## AVAILABLE RECORDS:
----------------------------------------
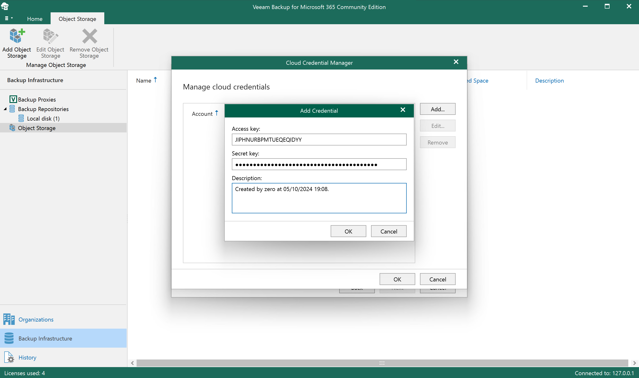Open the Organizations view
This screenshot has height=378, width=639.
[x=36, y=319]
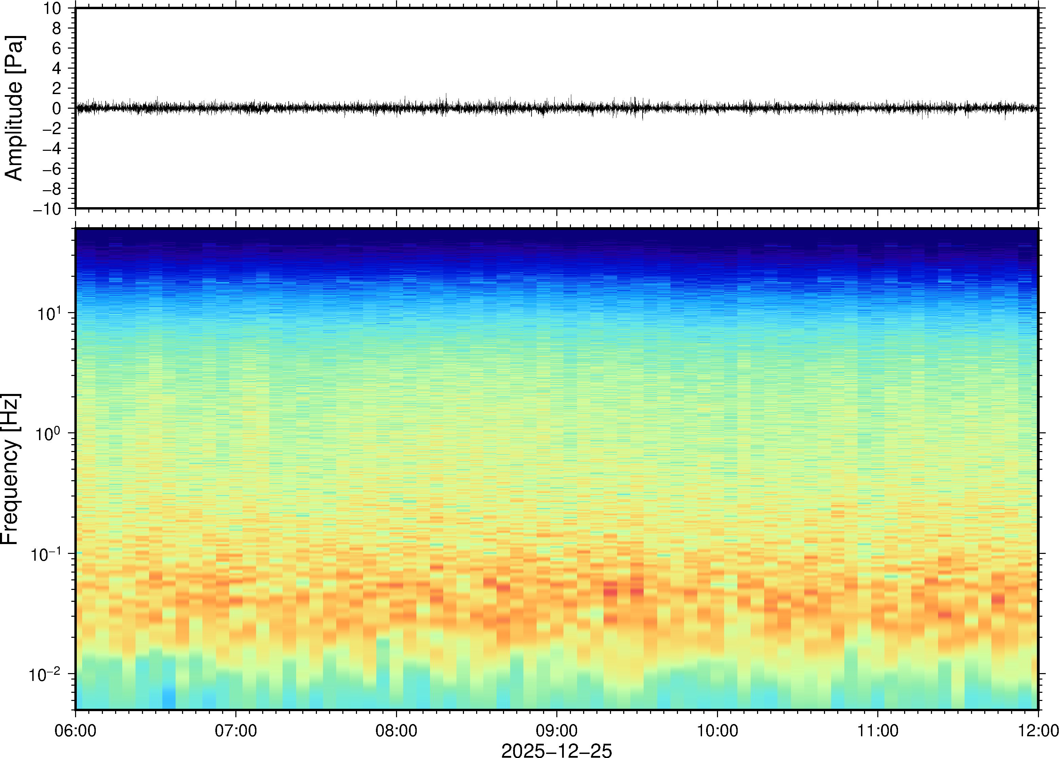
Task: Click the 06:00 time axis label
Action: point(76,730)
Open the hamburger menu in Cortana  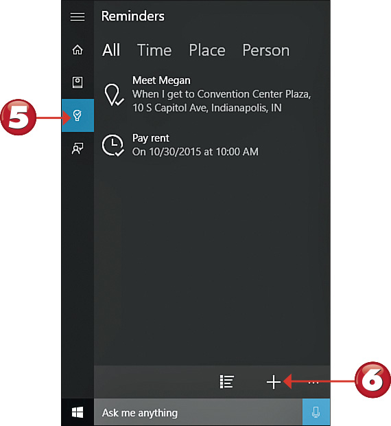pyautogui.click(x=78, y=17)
----------------------------------------
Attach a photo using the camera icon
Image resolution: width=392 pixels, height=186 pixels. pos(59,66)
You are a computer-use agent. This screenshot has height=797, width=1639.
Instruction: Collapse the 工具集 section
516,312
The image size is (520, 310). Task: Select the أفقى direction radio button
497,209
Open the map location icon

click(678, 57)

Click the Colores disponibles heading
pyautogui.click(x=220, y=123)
----------------------------------------
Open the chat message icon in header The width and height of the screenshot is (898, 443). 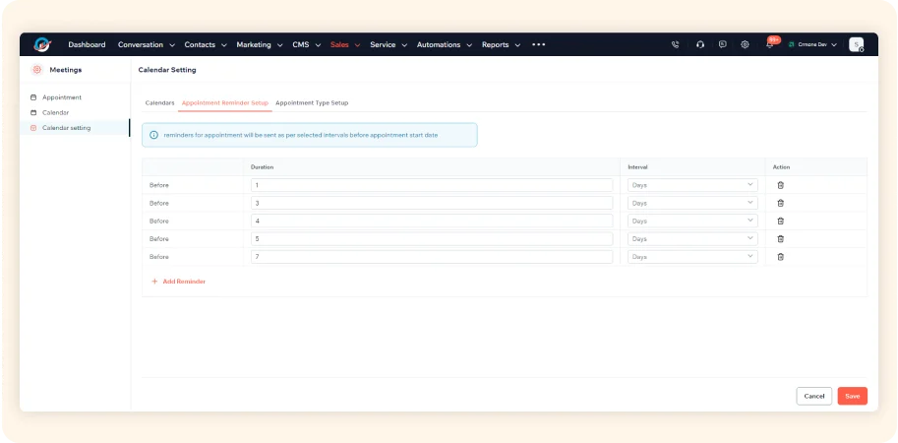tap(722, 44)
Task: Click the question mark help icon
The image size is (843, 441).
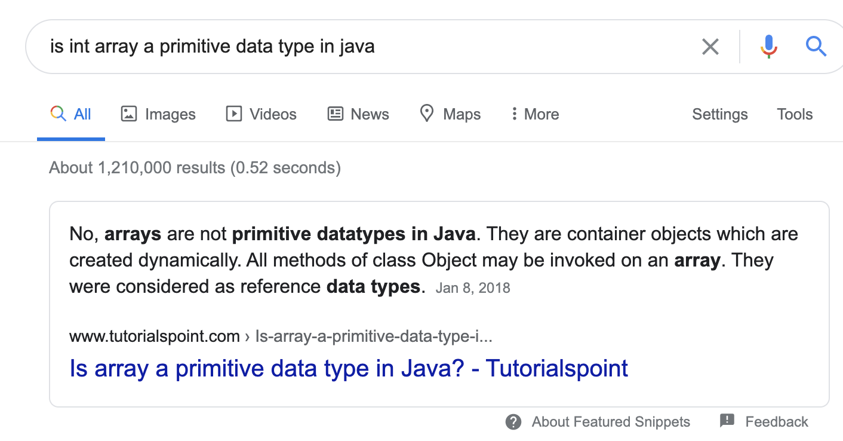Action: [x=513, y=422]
----------------------------------------
## GIVEN PROBLEM:
Format the lines starting at the one containing "Task: Click the question mark help icon" and ending at the one containing "Action: [x=513, y=422]" as a numbered list, leaving out blank lines and pictures.

## TASK RESULT:
1. Task: Click the question mark help icon
2. The image size is (843, 441).
3. Action: [x=513, y=422]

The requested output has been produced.